テトラクテュス(四元数)における次元の進展
テトラクテュス(tetraktys、四元数、四数体)とは、
次の章で図示するように、
上から
点が1つ、
点が2つ、
点が3つ、
点が4つ、
の横並びの段が4段重なり、全体として
ピラミッド型になるように配列されている
図形数のことを指す概念で、
ピタゴラス学派において、
自らの学説と教義のシンボルとなる神聖なる図形であり、
この図形数において、宇宙の構成原理と、
真理のすべてが端的に示されていると考えられていました。
テトラクテュスと音階
まずは、音楽における音階の比として捉えることができます。
「ピタゴラスの哲学の概要」で書いたように、
音楽における主要な音階は、
オクターブ(完全八度)ならば1対2、
完全五度ならば2対3
完全四度ならば3対4
というように、
弦の長さのきれいな比例関係によって構成されていますが、
上記の図を見ればわかる通り、
一段目(最上段)と二段目は1:2、
二段目と三段目は2:3、
三段目と四段目は3:4、
となっています。
つまり、
テトラクテュスの隣接するそれぞれの段の関係が、
オクターブ、完全五度、完全四度という、
完全協和音(perfect consonance、同時に鳴らしたときに、最も音が互いにとけ合って調和して響く2つの音。完全一度(同音)のほかには、完全八度(オクターブ)、完全四度、完全五度のみが該当する。)

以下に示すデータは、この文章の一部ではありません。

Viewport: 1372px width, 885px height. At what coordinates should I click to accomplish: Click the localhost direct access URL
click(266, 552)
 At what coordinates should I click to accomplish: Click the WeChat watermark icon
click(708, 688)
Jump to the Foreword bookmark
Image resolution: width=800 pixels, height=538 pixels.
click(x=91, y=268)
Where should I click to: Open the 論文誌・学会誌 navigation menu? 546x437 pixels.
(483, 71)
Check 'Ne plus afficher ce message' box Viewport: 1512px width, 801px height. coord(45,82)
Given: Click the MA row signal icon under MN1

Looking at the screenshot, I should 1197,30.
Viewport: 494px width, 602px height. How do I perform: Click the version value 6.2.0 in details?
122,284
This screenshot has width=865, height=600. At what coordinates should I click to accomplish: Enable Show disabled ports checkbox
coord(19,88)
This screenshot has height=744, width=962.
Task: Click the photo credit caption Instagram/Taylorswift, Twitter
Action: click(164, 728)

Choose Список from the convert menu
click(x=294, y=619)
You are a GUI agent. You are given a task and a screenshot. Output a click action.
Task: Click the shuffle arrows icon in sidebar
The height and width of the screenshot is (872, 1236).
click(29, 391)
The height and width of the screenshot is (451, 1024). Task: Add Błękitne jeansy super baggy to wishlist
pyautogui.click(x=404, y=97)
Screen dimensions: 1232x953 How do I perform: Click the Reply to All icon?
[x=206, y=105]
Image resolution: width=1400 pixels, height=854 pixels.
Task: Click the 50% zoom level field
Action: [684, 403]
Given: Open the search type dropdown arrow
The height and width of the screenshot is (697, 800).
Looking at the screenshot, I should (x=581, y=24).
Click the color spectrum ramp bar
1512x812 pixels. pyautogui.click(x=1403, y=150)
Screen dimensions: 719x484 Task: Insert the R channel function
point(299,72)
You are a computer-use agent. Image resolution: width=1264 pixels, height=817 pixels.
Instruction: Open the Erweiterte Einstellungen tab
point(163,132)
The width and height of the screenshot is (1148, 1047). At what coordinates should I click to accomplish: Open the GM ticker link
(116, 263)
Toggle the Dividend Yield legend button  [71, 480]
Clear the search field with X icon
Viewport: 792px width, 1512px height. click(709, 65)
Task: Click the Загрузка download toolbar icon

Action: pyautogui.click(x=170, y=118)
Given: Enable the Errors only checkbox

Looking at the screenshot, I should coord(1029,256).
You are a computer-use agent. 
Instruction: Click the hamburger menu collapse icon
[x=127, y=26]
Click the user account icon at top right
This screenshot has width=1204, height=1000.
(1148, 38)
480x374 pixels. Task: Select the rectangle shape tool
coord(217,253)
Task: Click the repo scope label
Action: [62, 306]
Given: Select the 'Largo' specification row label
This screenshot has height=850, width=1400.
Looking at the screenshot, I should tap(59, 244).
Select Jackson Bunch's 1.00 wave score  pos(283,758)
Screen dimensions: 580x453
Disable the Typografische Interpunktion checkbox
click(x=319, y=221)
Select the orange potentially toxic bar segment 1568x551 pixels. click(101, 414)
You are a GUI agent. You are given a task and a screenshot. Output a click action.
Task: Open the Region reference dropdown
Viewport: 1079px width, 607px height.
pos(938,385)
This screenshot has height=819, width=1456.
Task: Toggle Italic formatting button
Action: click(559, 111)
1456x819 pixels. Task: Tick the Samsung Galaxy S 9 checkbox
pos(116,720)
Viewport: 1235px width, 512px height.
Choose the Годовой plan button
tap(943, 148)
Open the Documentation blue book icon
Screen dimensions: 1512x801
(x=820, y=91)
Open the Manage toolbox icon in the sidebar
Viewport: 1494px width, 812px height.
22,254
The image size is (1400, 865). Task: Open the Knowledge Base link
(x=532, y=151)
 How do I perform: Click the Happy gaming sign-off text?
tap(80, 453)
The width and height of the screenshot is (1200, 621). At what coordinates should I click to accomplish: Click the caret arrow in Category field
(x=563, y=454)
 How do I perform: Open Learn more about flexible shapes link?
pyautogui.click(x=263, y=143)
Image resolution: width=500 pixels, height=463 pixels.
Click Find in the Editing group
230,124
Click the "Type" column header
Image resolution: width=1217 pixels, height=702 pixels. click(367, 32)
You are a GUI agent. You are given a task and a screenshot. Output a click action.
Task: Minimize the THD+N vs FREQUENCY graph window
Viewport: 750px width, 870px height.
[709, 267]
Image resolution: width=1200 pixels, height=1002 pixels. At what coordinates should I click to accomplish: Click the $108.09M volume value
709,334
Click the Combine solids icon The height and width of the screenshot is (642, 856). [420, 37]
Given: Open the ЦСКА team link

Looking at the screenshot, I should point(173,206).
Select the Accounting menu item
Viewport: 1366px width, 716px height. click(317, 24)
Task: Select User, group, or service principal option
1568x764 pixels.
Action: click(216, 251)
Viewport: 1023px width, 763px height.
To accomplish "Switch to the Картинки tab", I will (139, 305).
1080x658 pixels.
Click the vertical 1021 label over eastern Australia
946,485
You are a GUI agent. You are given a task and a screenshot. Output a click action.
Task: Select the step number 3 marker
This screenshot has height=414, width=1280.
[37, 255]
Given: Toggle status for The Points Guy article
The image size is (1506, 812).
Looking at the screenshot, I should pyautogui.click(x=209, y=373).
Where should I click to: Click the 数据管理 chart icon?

をつくり出す音の構成比に、そっくりそのまま一致しているということです。
このように、
オクターブ、完全五度、完全四度という
最も美しい調和した音の響きとされる
完全協和音に代表される音楽のすべては、
テトラクテュスに象徴される数の原理によって導き出されている
と考えることができるのです。
テトラクテュス(四元数)と次元の進展
そして、次に、
テトラクテュスと、現実の世界との関係についてですが、
テトラクテュスは、
現実の世界に存在するあらゆる事物が形成されるための前提となる、
次元(dimension)
を構成する原理にもなっています。
現代数学においては、空間における点の数ではなく、
座標軸の数(つまり、線の数)が次元の数になるので、
上記の図で示したように、
テトラクテュスの一段目(最上段)=点1個=点=0次元、
テトラクテュスの二段目=点2個=線分=1次元、
テトラクテュスの三段目=点3個=平面=2次元、
テトラクテュスの四段目=点4個=立体=3次元、
というように、
テトラクテュスの各段における点の数と、
現代数学上の概念としての次元の数は、
1個ずつ数がずれる関係となっていますが、
両者は、本質的には、全く同じ次元の進展関係を示しています。
つまり、
テトラクテュスは、
点から立体、すなわち、
0次元から我々が生きて生活している3次元へと、
事物が形成され、進展していく、
すべての事物の数学上の形成原理を示しているということです。
時間と空間を統括する原理
以上のように、
テトラクテュス(四元数)が、
事物が形成され進展していく数学上の過程である
次元を統括しているということは、
さらに、それは、
時間と空間をも統括しているということになります。
なぜならば、
空間は立体であり、三次元なので、そのまま、
テトラクテュスの最下段に位置することになりますが、
時間も、通常の客観的時間の概念としては、
過去から未来へと一直線に進む
一次元の概念として捉えられることになるので、
それは、テトラクテュスの2段目に位置することになるからです。
つまり、
テトラクテュスという数の原理が、
次元という概念を介して、
時間と空間をも統括しているという意味においても、
ピタゴラスが考えた通り、
数は万物の始原であり、
すべての存在の根本原理であると捉えることができるということです。
そして、以上のように、
ピタゴラス学派においては、
テトラクテュス(tetraktys)によって、
音楽と、数学、そして、宇宙全体の秩序が一つに結び付けられ、
一体化していると考えられるのです。